Why She’s Top 40: Earning the trust of Edmonton’s most troubled youth. “I tell them I want them to pay taxes some day, because I need a pension.”
Key To Success: There were people around her who believed in and cared about her – now she’s doing the same for a new generation.
Mandy Halabi moves a pink inflatable flamingo off a chair in her office and admires the graffiti on her wall.
She commissioned it, in a way, from a 14-year-old boy who was working off some community service hours – for tagging.
“I’m a big fan of graffiti,” she says. It was her way of showing the teen his talent was something he could put to constructive use.
Halabi has spent more than a decade working with at-risk youth and is now a program manager with YouCan Youth Services. From her office beside Westmount Junior High School, she manages two programs that work directly with Edmonton’s troubled youth.
The first, Step Up and Step In, has expanded from three to eight Edmonton public schools over just two years. The program brings together victims and perpetrators of bullying and other youth violence.
The second, Relentless Youth Outreach, sends workers to hot-spots of youth crime and violence around Edmonton.
Halabi also runs peacemaking circles and recently facilitated the first one ever to involve high risk youth and Edmonton police.
She says teenagers are just “cool people” – they allow her to be herself, to goof off, while amazing her with their resilience.
Halabi grew up taking care of her four younger siblings in a family of immigrants from Lebanon. It was the struggle of growing up with two vastly different identities that made her realize her calling. The stringent expectations of her family clashed with her desire to be a regular Western Canadian teenager. But after getting in a fight in the ninth grade, her homeroom teacher inspired her to change her attitude.

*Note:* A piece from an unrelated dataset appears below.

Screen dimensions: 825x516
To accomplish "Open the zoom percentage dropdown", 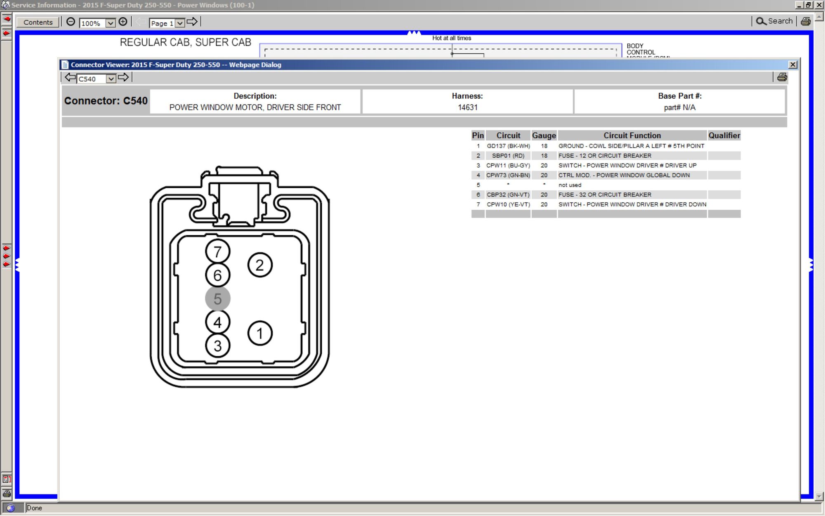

“He said: ‘You have these leadership skills but it’s up to you whether you lead in a positive or negative way.”‘ That year, she won the school’s Responsible Citizen Award.
As a result, she identifies with teenagers of all kinds, including immigrant communities, such as the Somali and Sudanese, who are going through similar turmoil.
“There’s a way to have the best of both worlds. I tell them to stick to their guns, focus on school, keep talking to their parents. I really believe the more education they have, the better the transition into adulthood will be for them.”